▸ Task instructions
How many lines in the records below contain the word "computer"? State that number and nothing more.

[Dataset entries]
——————
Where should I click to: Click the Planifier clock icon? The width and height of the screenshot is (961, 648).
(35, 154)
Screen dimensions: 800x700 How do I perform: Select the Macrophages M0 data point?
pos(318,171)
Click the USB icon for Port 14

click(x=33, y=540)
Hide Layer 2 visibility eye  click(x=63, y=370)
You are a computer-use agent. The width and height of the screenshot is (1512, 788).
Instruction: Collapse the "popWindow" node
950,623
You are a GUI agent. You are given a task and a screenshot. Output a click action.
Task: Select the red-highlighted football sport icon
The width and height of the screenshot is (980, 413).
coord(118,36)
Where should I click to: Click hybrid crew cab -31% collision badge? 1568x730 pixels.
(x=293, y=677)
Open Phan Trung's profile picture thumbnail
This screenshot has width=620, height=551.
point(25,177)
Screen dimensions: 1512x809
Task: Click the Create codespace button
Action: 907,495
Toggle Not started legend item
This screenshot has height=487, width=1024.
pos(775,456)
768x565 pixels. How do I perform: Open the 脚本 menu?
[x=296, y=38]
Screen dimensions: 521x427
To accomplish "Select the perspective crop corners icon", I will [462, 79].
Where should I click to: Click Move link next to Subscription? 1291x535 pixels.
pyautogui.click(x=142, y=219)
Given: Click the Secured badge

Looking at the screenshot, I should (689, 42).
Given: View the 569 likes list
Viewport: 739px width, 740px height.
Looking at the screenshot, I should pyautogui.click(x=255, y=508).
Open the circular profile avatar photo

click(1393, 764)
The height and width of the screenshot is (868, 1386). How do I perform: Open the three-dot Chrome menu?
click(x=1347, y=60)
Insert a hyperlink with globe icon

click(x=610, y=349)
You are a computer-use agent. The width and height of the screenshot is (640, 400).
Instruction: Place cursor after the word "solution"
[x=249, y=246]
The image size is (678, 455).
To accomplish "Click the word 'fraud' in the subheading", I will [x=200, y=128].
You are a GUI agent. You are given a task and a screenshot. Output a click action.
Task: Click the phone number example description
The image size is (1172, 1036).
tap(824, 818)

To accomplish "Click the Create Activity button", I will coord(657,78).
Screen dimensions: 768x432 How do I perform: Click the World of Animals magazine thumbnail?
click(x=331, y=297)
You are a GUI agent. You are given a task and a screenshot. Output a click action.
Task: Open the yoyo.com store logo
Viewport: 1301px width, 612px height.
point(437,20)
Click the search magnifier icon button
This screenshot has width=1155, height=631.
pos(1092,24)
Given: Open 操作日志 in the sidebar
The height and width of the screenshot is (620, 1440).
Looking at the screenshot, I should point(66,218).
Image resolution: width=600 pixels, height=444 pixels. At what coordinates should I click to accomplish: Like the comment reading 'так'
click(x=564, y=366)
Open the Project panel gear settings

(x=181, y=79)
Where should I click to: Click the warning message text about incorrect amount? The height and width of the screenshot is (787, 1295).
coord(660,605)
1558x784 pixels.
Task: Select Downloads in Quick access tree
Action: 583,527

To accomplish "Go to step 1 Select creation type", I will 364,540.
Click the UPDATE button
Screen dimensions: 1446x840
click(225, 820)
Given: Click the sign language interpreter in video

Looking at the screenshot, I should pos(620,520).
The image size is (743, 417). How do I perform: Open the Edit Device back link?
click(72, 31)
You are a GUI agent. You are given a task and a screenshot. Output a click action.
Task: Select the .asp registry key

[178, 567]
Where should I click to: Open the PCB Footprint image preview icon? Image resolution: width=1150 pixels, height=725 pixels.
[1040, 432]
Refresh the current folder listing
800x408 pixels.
——————
▸ Response area
2